The young star endured a tough 2014 after undergoing a stint in rehab at the start of the year and then reconciling with, and splitting from, Bieber in the subsequent months.
She recently admitted she doesn’t handle the pressures of fame “as well as people think”, and now, in a candid new interview with her Spring Breakers co-star James Franco for V magazine, Gomez reveals her personal troubles led to her hiding out from the paparazzi.
The singer/actress, who posed topless, with her hands covering her bare breasts, for the magazine cover shoot, says, “There were a few months where I was a little depressed, where I wouldn’t leave (my home) as much. I think I drove myself crazy for a little bit. It was just easier to say, ‘Hey, do you mind running to the grocery store and picking some stuff up? I don’t want to get photographed.’
Gomez insists the anxiety is still an issue for her, but she is gradually learning to overcome her insecurities: “As much as I don’t like to wake up and think about that it’s there (her anxiety), it’s naturally just there. My response was to stay in, which sucked. That’s what I was trying to fix this past year, I’m finally getting a little bit more comfortable.”
She adds, “I don’t read anything about me anymore at all. I don’t spend my time tiptoeing around certain things, because the things I’m going to do aren’t bad. I’ll be 23 soon and I could go to a bar or go to the movies. I could do what I like.”
And Gomez also claims she has no regrets about her relationship with Bieber, insisting she prefers to treat every experience as a life lesson.
The singer, who has since been romantically linked to DJ Zedd, continues, “I feel the best I’ve ever felt in my life.
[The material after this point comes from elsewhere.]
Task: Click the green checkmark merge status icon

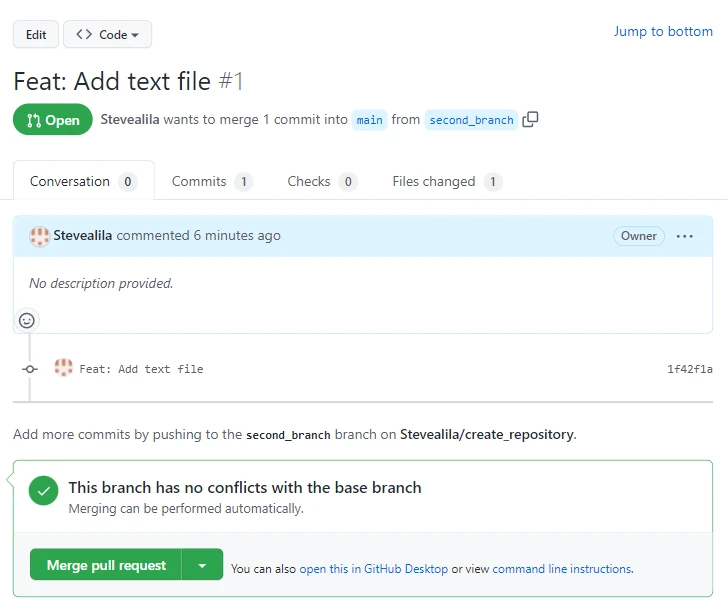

Super stoked that I’ve got some bumps on me, some scars, some bruises. I actually love that. And I don’t mean that in a morbid way. It was great to experience really beautiful things, and then, you know, have the growing pains, in every possible manner, in every relationship…
“I think the next time (I have a boyfriend) will be much different… That’s a growing up kind of thing. I was 18 years old, and it was my first love. The older I get, I’m guarding certain things more.”
“When you’re young and you’re being told so many different things… it almost felt like all we had was each other, like the world was against us, in a way. It was really weird but it was incredible. I would never take it back in a million years.”